A slim little volume but an outsized triumph of imagination. A beautifully written meditation on place and on memory. We slowly realize that some or all of these cities (as portrayed by Marco Polo to Kublai Khan) may be fabrications; but perhaps that is the point. In a work of fiction, what role do complete fictions play?
A friend of mine is working on a long set of pieces for string quartet, each one based on one of the cities portrayed in this book.
There's good reason this is a classic. A profound meditation on perception, memory, and human existence.
"Signs form a language, but not the one you think you know." So, like, Kublai Khan and Marco Polo are just kicking it in a garden and M-Pol starts telling the Khan stories of these fantastic cities, which maybe are all the same city? The great Italian fabulist's novel is a paean to storytelling and imagination in the tradition of the Arabian Nights, Chaucer and Calvino's countryman Boccaccio. I still think "If On A Winter's Night" is his best work. You may also like Salman Rushdie and Umberto Eco.

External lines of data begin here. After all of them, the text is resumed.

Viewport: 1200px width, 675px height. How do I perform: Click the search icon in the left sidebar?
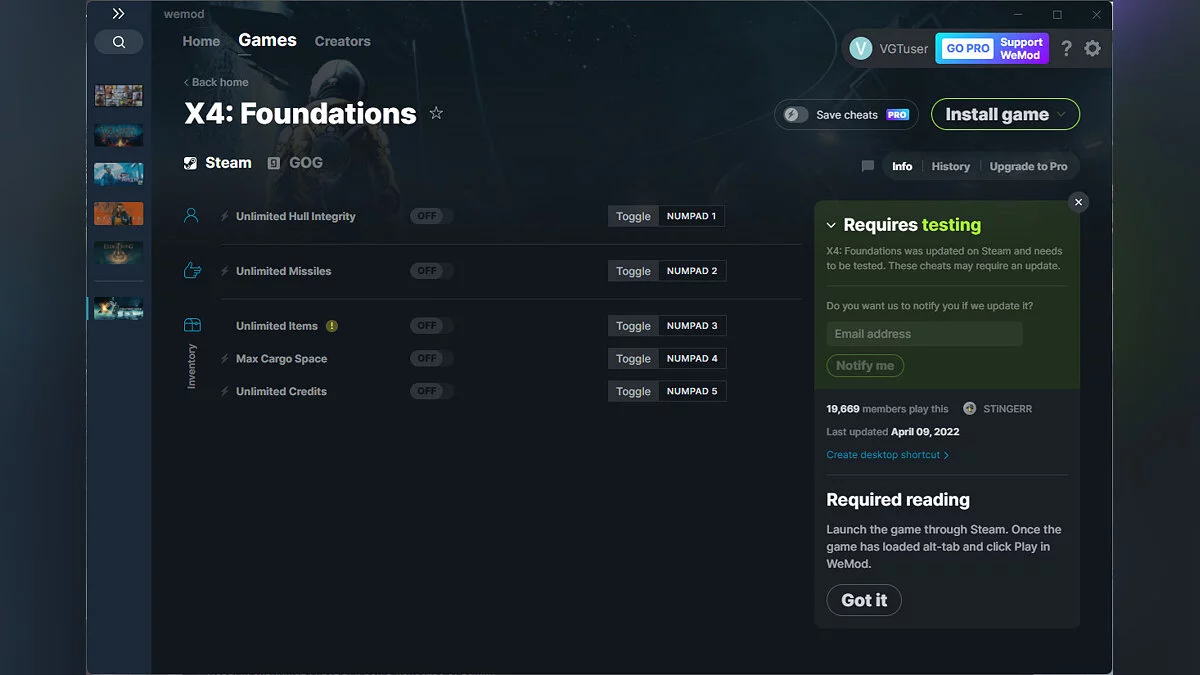pos(118,41)
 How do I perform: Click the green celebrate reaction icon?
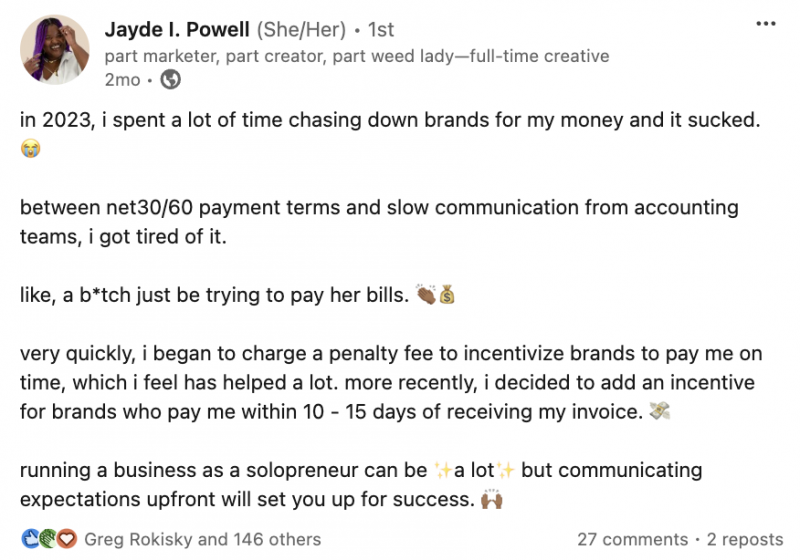coord(47,539)
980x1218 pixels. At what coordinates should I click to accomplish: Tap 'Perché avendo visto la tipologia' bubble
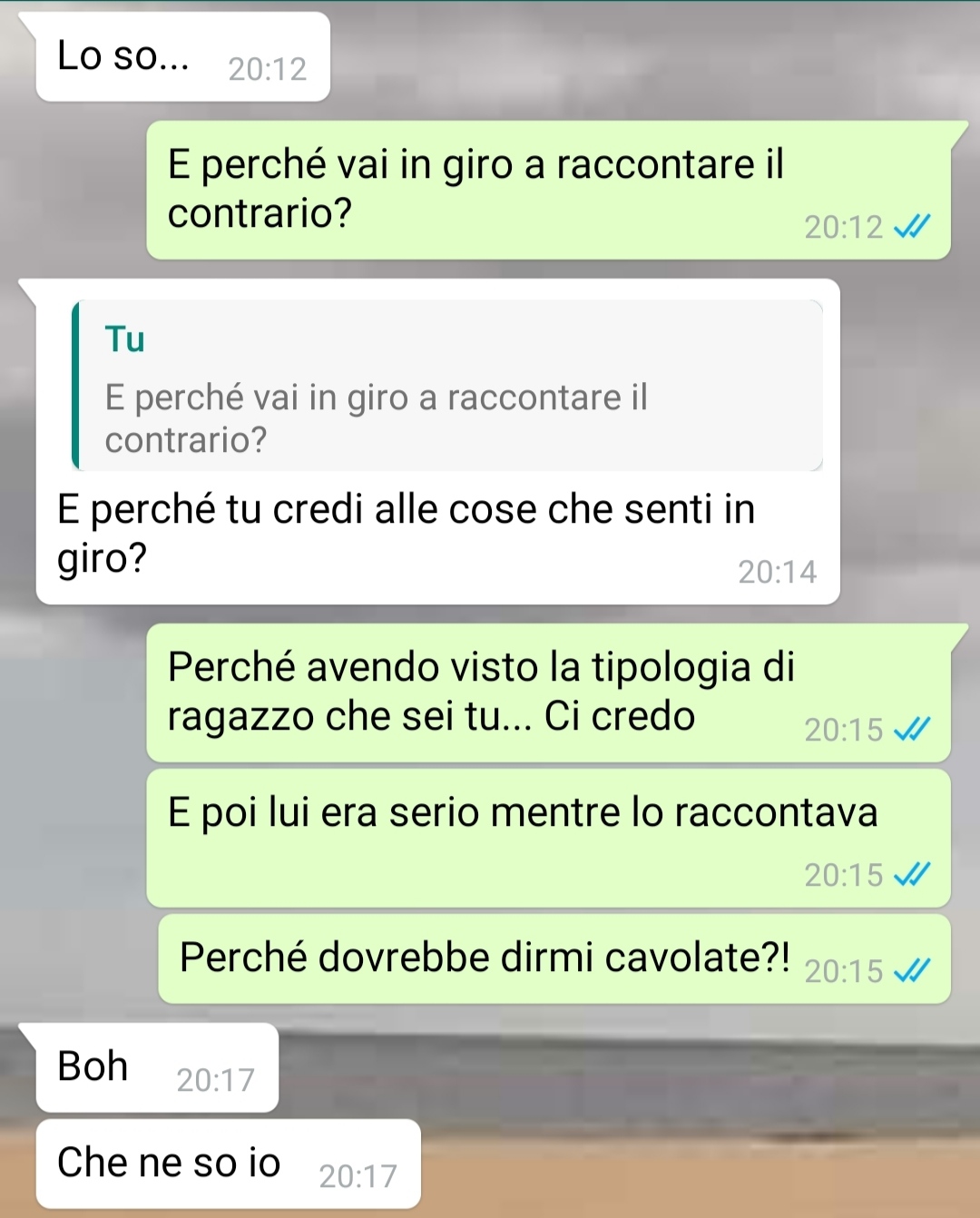pyautogui.click(x=549, y=692)
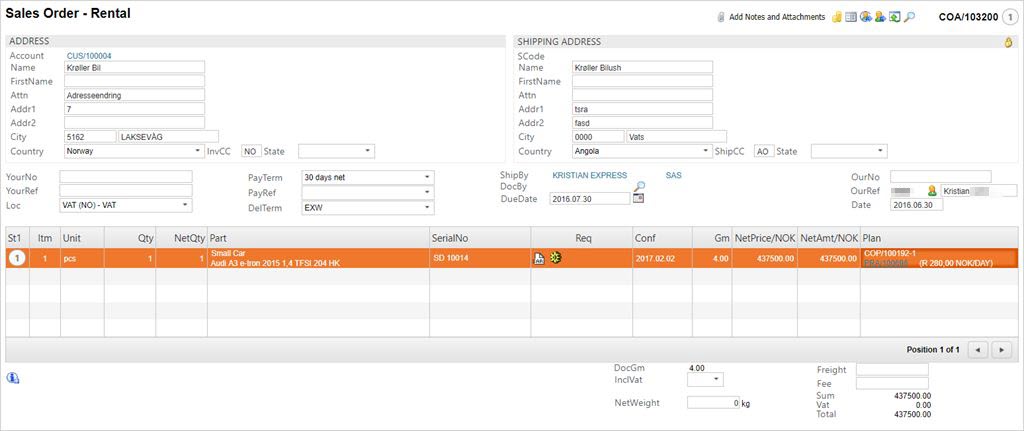
Task: Click the document icon in the Req column
Action: coord(538,258)
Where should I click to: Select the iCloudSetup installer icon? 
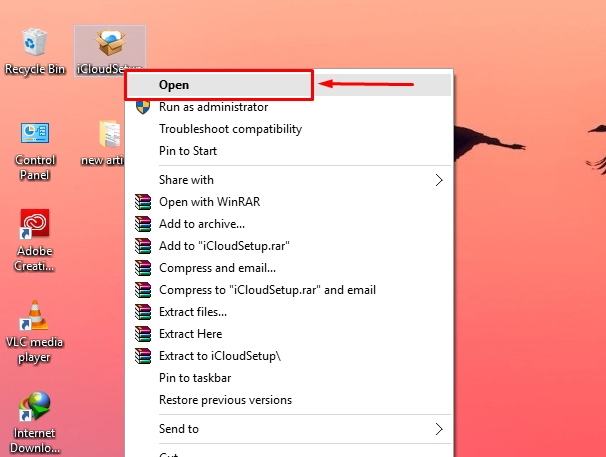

Marco Polo is describing fabulous cities to Kubla Khan. Each city's description is a short prose poem of sorts. At first I thought it was something of a homage to Borges, but as it kept piling on the cities it became a rather grueling read and seemed more and more contrived. For me it could lose 50 or more pages and only gain thereby. PS I have no problem with postmodern fiction in general.
Fascinating, and fun in a very, very advanced literary way. The book's entirely short pieces linked together, none more than 5 pages and most 1-2.
This short work is so magical, and undescribeable. One of the great little books of the 20th Century. It owes much to Borges for its design and inspiration, but it is all Calvino's.